Primero aprendí a perder. Lo hice jugando en la Liga de colegios católicos primarios (COCAPRI), representando al Colegio San Miguel, gracias a las gestiones increíblemente generosas de mi viejo, merced a cuyos esfuerzos mi escuela empezó a competir. Éramos un montón de larvas que asistíamos con constancia militar a nuestra propia debacle. El ritual tenía lugar los sábados a la mañana y consistía en ser derrotados inequívocamente por 0- 3, o 4, o 5. Durante el primer año sacamos solo un punto, un empate en 0, obviamente. Es decir, no convertimos ni un gol!! Pero mi viejo no bajaba los brazos y seguía entrenando al equipo. En su Renault 4 nos llevaba a los entrenamientos, los cuales preparaba concienzudamente buscando información en una época sin internet. Y así llegó a cargar al team completo (5 titulares de 8 años más 3 suplentes) en expedición a Agronomía para jugarle al Claret. Por ese entonces, Agronomía, para mí, era un sitio próximo a los confines del universo.
Cuando en el segundo año convertimos el primer gol, lo festejamos todos. Salimos del partido abrazándonos, las familias haciendo caravana con los autos, a bocinazo limpio desde Flores hasta Barrio Norte, para celebrar que el San Miguel había perdido solo 1 – 2 contra el Sagrado Corazón. Recuerdo perfectamente la jugada y su definición, ¿como olvidarla? Fue una pared de Campeones (el animee japonés) con “Nata” que me dejó de cara al arquero. Aún percibo la sensación de haber pensado “no puede estar pasando esto, ¿realmente vamos a hacer un gol?”.

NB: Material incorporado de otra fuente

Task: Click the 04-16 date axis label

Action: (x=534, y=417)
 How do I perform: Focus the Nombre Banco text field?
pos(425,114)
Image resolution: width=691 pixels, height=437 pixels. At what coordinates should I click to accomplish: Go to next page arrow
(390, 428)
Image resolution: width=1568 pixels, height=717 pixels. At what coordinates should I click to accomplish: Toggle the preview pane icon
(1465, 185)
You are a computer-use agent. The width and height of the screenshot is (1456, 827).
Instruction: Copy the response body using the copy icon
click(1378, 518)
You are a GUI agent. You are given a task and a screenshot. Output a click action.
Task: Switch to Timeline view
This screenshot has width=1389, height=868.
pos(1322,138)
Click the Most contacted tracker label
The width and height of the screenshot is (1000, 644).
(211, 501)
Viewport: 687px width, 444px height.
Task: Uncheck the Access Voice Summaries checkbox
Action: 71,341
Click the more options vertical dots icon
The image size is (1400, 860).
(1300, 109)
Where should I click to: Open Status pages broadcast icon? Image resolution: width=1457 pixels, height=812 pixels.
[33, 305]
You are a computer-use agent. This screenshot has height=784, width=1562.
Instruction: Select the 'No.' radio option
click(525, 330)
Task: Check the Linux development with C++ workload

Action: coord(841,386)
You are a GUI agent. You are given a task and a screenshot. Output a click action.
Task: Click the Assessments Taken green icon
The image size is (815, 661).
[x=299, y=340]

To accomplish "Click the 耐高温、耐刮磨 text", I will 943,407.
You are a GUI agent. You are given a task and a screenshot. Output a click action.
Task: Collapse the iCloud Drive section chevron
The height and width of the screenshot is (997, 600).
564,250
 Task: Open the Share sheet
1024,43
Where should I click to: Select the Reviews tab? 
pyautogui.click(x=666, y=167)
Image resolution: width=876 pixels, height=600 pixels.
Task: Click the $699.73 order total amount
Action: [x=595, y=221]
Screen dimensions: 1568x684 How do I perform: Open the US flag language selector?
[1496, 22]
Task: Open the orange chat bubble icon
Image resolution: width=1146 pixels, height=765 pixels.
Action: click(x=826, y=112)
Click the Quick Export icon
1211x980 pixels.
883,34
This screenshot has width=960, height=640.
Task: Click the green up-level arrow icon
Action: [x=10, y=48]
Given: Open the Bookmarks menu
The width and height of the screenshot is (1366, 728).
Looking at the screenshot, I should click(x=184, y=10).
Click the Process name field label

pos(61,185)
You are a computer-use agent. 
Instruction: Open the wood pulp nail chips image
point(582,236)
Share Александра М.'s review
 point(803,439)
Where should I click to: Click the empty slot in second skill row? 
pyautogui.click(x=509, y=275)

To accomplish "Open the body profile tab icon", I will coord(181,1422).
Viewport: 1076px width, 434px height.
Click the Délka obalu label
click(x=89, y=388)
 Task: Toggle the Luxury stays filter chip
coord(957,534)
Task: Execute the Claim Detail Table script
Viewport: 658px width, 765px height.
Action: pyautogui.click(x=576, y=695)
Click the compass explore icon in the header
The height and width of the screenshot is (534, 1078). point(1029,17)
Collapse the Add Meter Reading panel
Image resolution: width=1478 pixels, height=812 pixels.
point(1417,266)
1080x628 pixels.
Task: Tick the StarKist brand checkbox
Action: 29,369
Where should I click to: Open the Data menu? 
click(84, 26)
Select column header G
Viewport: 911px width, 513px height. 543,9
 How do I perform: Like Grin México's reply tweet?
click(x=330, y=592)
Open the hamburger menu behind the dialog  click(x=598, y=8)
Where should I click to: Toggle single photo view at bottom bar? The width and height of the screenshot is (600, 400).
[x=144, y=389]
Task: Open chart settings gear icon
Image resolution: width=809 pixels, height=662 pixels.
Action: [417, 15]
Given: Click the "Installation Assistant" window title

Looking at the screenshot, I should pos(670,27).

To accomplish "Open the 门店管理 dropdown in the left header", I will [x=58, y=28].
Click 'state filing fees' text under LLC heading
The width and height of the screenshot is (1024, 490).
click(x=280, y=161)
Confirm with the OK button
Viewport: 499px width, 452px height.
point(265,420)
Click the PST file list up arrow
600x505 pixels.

Por las tardes, luego de los partidos de COCAPRI, mi viejo me llevaba a jugar a la plaza, enfrente al Club KDT. Allí iban los pibes de Beto, otro señor con un corazón gigante, como el de papá. Beto cargaba con un grupo de chicos de la villa 31, rumbo al improvisado potrero. Fue jugando con ellos que aprendí a ganar, compartiendo como iguales un espacio que de otra manera jamás habríamos transitado juntos. Y ganar allí juro que no era sencillo! Pero el fútbol hace magia y junta a los distintos, en pleno pie de igualdad, dando posibilidades inauditas para que aflore la confianza.
Allí reparé mi primer penal fallado, aquel que desperdicié contra el San Agustín un sábado a las nueve y treinta y cuatro de la mañana, frente al arco que daba a la calle Gutierrez. Demasiada confianza y muy poca conciencia me llevaron a un desenlace inseguro, ingenuo y anticipado, que el arquero recogió con agradecimiento. Por suerte empatamos 2 a 2. Pero a la tarde me tocó reiterar la pena máxima contra el equipo del hijo de Beto. Y esa vez sí, no fallé. La pelota voló como treinta metros porque el improvisado arco de mochilas y buzos no tenía red para contenerla y hubo que rajar a buscarla entre los autos que pasaban a toda velocidad por el lateral del Aeroparque, para evitar que la pincharan.
Con los mismos chicos del potrero estrené la camiseta de la “Vecchia Signora” que mi madrina había traído de Italia, y fue también allí que aprendí a “soltar la pelota y levantar la cabeza”, lo que de alguna forma me debió haber hecho crecer.
Eventualmente el tiempo colaboró para que nuestro desempeño en COCAPRI fuera mejorando. La experiencia con los chicos de la 31 me iba ayudando. La constancia y el amor de mi viejo, inspirándome. Recuerdo que ese mismo segundo año de Liga se festejó ahora sí nuestra primera victoria. Fue 4 – 3 contra el Santa Catalina. Y el año siguiente terminamos clasificando quintos sobre 10 equipos! Gloriosa campaña de equilibrio con igual cantidad de victorias y derrotas. Tiempo al tiempo para que, luego de ocho temporadas, ese grupo que había unido y entrenado mi padre llegara inclusive a ganar un intercolegial y yo pudiera, orgulloso, ofrendarle el Pichichi a mi papá.
Como no ser del Floresta RC, entonces. ¿No? Más aún cuando la curiosidad original por entender las profundas motivaciones del club, me llevó a descubrir que fue fundado para que los chicos de la villa del Bajo Flores se dedicaran al deporte y se alejaran de los horrores y las carencias.
Algún domingo voy a abrir el suplemento deportivo y, sirviendo el café, voy a descubrir que ayer ganamos los hinchas del Floresta. Eso es seguro. Pero mientras tanto sé bien que sus jugadores ganan todos los sábados. Se los digo yo que ganaba mientras perdía, jugando en COCAPRI para el Colegio San Miguel.